> _Problem statement_
What is needed is an exact copy of the entries below, with every picture left out.

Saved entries

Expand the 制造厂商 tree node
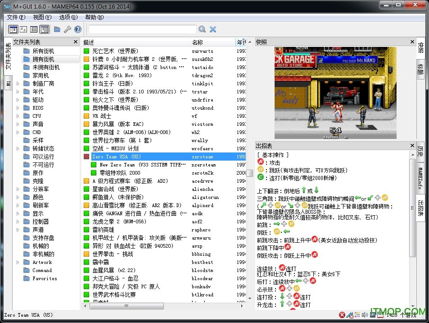Viewport: 429px width, 323px height. 19,83
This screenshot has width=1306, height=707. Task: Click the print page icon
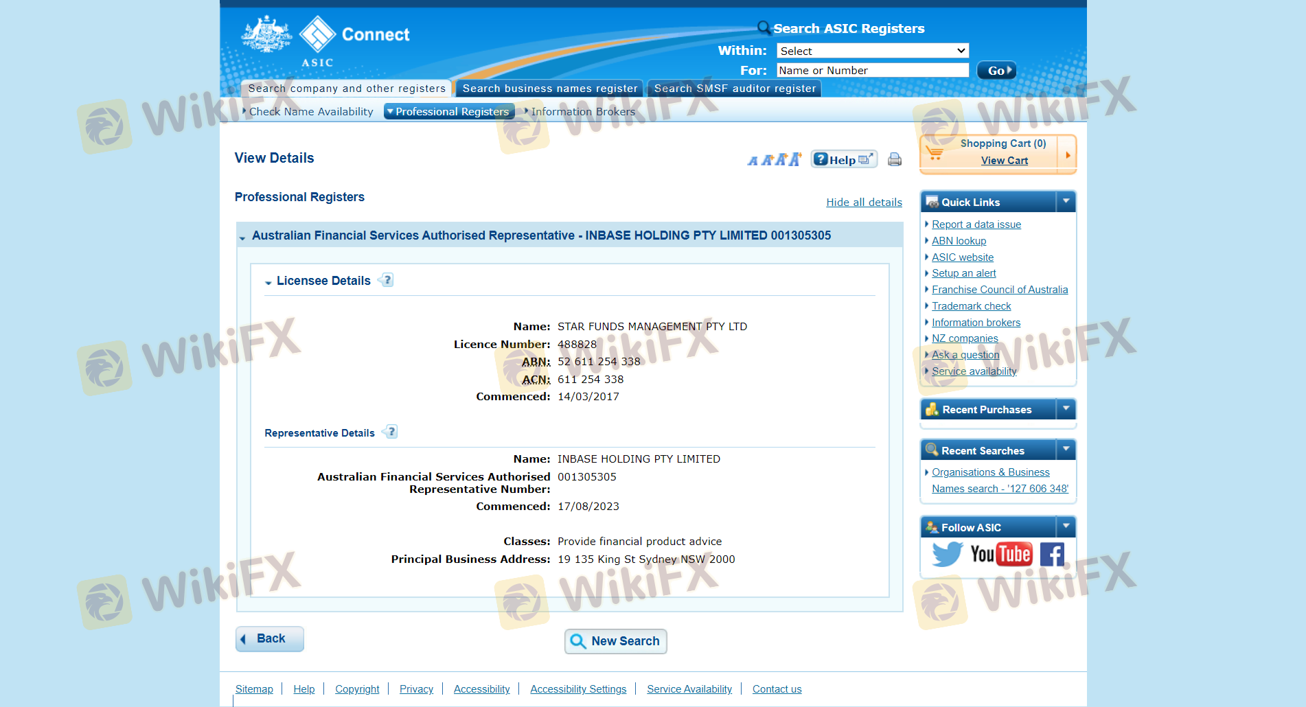(894, 160)
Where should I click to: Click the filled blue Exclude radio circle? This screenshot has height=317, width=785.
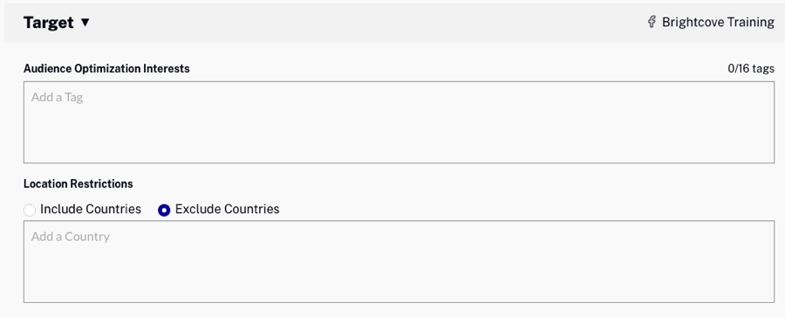coord(164,210)
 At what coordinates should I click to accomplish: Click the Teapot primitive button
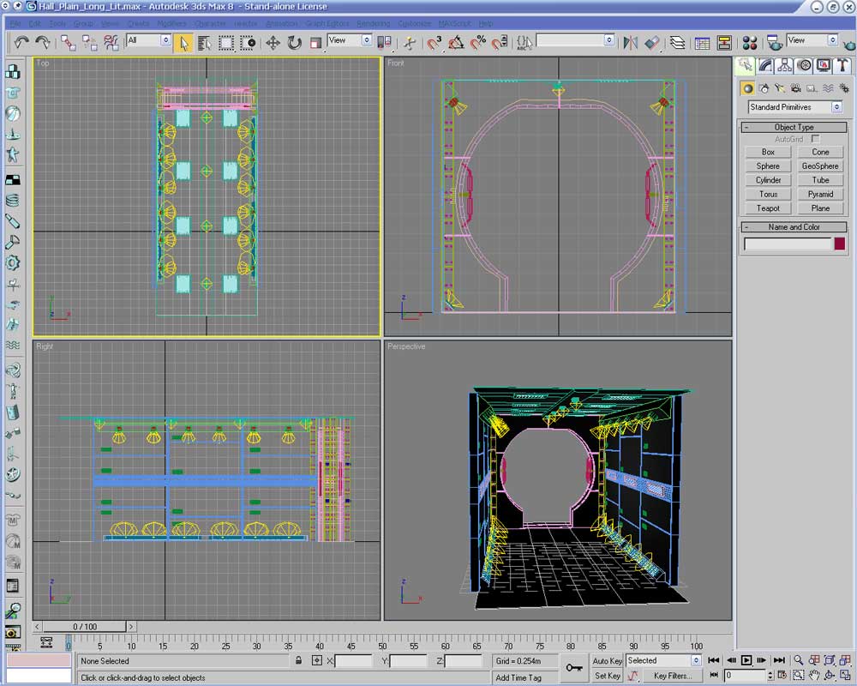(x=768, y=208)
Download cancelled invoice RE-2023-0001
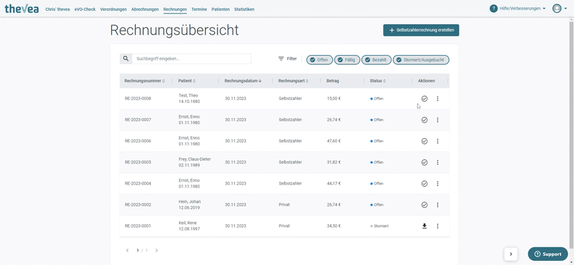The height and width of the screenshot is (265, 574). (424, 226)
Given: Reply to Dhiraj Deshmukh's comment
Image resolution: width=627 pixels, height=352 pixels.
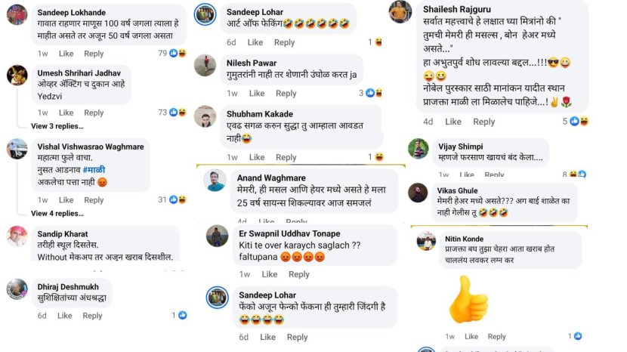Looking at the screenshot, I should tap(92, 316).
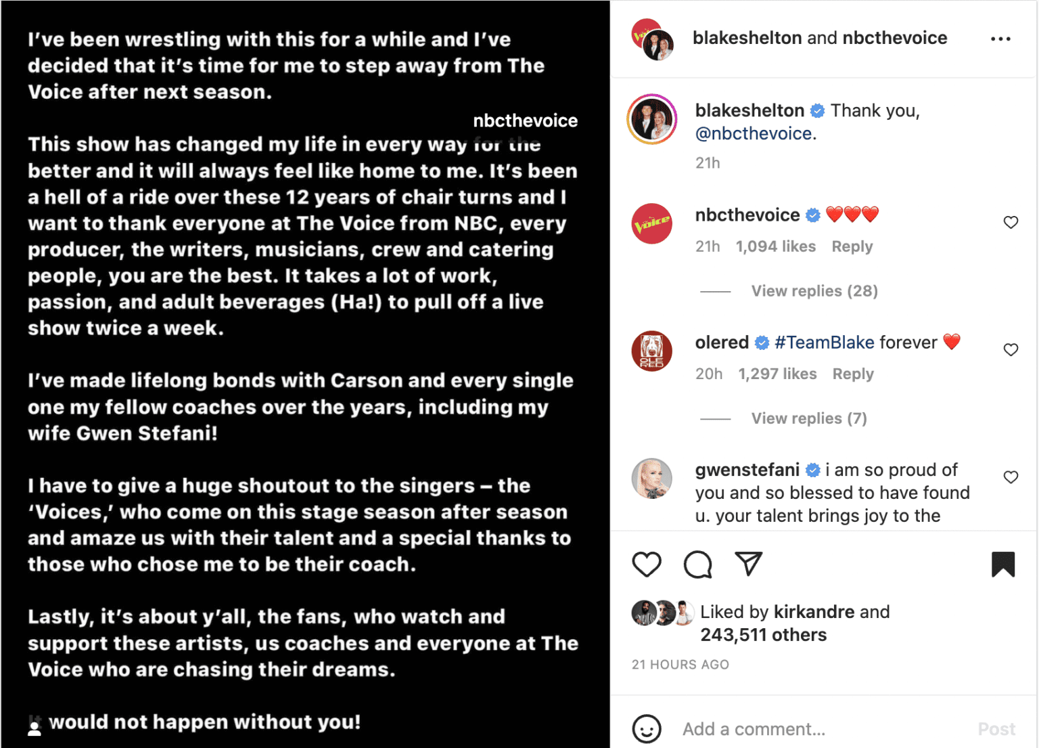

> _Result below_
Expand the 制造厂商 tree node
Viewport: 429px width, 323px height. 19,83
This screenshot has width=1306, height=707. Task: Click the print page icon
(894, 160)
Where should I click to: Click the filled blue Exclude radio circle? This screenshot has height=317, width=785.
coord(164,210)
 At what coordinates should I click to accomplish: Click the Teapot primitive button
(x=768, y=208)
Download cancelled invoice RE-2023-0001
The height and width of the screenshot is (265, 574). (424, 226)
Given: Reply to Dhiraj Deshmukh's comment
Image resolution: width=627 pixels, height=352 pixels.
Looking at the screenshot, I should tap(92, 316).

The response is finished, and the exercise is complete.